I'm revisiting my backup strategy and would like to ask you what are your preferences when dealing with multiple VPS's?
Do you prefer Push or Pull backups? Which tools would you use for each one?

Thanks

Comments

  • bnmklbnmkl Member
    edited April 2013

    Pull.

    sftp for security, or wget/curl for speed.

    rsync for sync.

  • CoreyCorey Member

    @nfn said: Do you prefer Push or Pull backups?

    I guess I do not understand what you are asking. Pushing backups to a remote location or remote location pulling from you? Either way you are pushing and pulling.

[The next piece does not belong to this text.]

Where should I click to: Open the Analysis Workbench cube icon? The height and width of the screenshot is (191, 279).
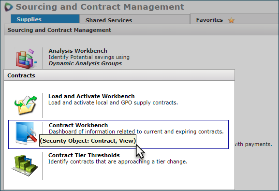[26, 59]
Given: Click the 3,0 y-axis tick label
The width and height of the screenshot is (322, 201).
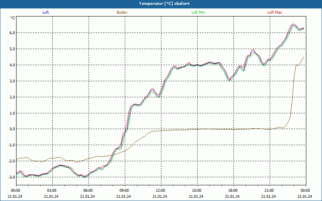Looking at the screenshot, I should [x=12, y=81].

  • Pull is safer and it is what I use. With push you will loose both files on both the production machine and the backup machine if the production box were to be compromised. Since the production box is running a lot of services it is more likely to be exploited compared to the backup box that will do just backups.

  • We push then pull.

  • bnmklbnmkl Member

    @ShardHost ... We push then pull.

    Hawt !

  • nfnnfn Veteran

    Anyone using rdiff-backup for pull?

  • twaintwain Member

    @Abdussamad said: Since the production box is running a lot of services it is more likely to be exploited compared to the backup box that will do just backups.

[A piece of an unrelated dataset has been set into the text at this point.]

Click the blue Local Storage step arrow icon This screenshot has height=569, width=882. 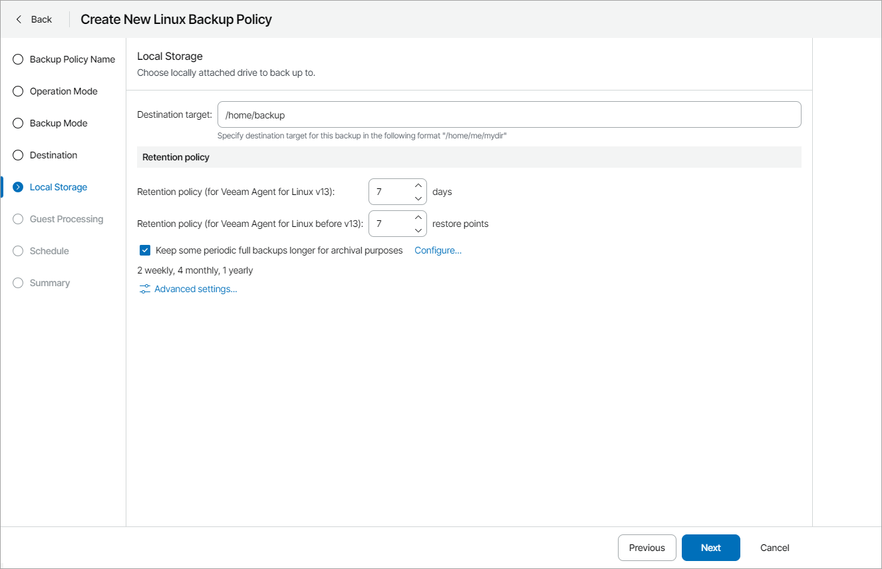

    good point, for this reason, I'd generally agree that pulling is safer security-wise. backuppc (rsync pull from the backuppc host) ftw

  • netomxnetomx Moderator, Veteran

    Am I getting old, or is this a deja vú? I remember this question

  • raindog308raindog308 Administrator, Veteran

    @Abdussamad said: With push you will loose both files on both the production machine and the backup machine if the production box were to be compromised.

    This.

  • twaintwain Member

    @raindog308 said: @Abdussamad said: With push you will loose both files on both the production machine and the backup machine if the production box were to be compromised.

    This.

    However, with pull, if your backup host get compromised, say a possible bye-bye to all of your production machines (that your backup host pulls from)

  • pull

  • @twain said:

    However, with pull, if your backup host get compromised, say a possible bye-bye to all of your production machines (that your backup host pulls from)

    That is why I wrote:

    @Abdussamad said: Since the production box is running a lot of services it is more likely to be exploited compared to the backup box that will do just backups.

    You're taking a risk with either push or pull but the risk is less with pull. Also if you can afford multiple production servers you can also afford multiple backup VPS - one for each production server. That way any exploit in a single backup VPS will only affect one production server.

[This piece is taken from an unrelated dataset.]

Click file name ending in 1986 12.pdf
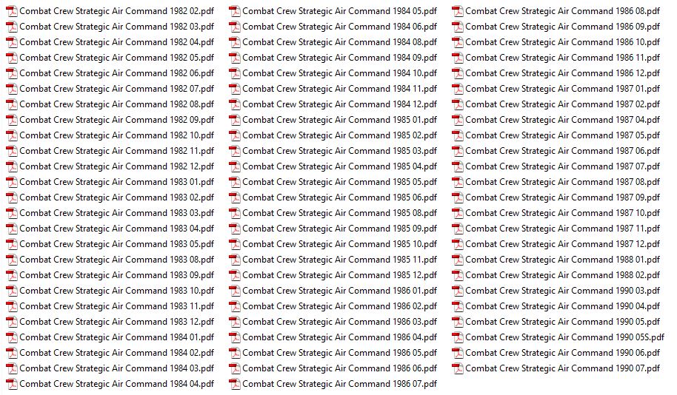 click(562, 73)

  • @nfn i would say at the risk of being obstinate but ya'll know that doesn't bother me...Pull + rsync for the win
    If it helps modern trend as any University will tell you in Sales and SCM is all based on Pull
    ..seems community agrees also!

  • I don't see any real benefit of push or pull as posed.

    Typically we pull from a main production node via a remote backup node. Helps to isolate records of the backups. Either way, has its hazards and needs to have backup reports/sanity checks.

  • raindog308raindog308 Administrator, Veteran

    @twain - uh, how does that work?

    Backups pulls via rsync (real rsync, not over ssh). If the backup server is compromised, best the attacker can do is nuke the backups.

  • nfnnfn Veteran
    edited April 2013

    So, what options do we have for pull backups that don't need direct file access? Somethig like Bacula but easier and light.

    Any recomendations?

  • OliverOliver Member, Host Rep

    Push is useless from a security perspective.

    Pull for everything.

  • Push from production box to backup box via rsync over ssh.
    Backup box uses authprogs to restrict what the user can do (i.e., only run the backup script).
    On the backup box, run rdiff-backup against the synced data, creating redundancy in a separate directory structure (inaccessible from the production box).
    Pull the rediff'ed data (rsync/ssh) to a second backup box for further redundancy.